[Stored records]
========================================

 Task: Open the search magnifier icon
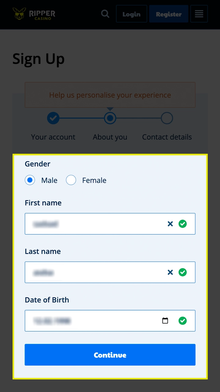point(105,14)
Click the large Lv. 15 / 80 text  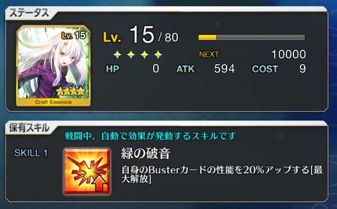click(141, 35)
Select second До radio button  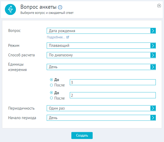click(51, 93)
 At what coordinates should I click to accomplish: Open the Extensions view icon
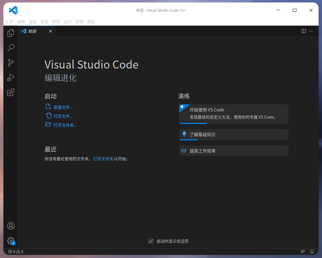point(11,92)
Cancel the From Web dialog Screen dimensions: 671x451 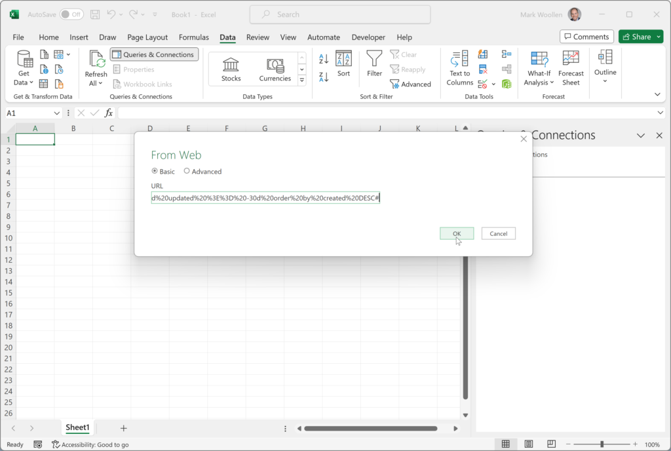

========================================

YOUR OBJECTIVE:
In the copy, include exactly the lines from the one containing "At what coordinates" through the last line of the records, and no pictures or other text.

SOLUTION:
 At what coordinates should I click to accomplish: Open the Extensions view icon
point(11,92)
Cancel the From Web dialog Screen dimensions: 671x451 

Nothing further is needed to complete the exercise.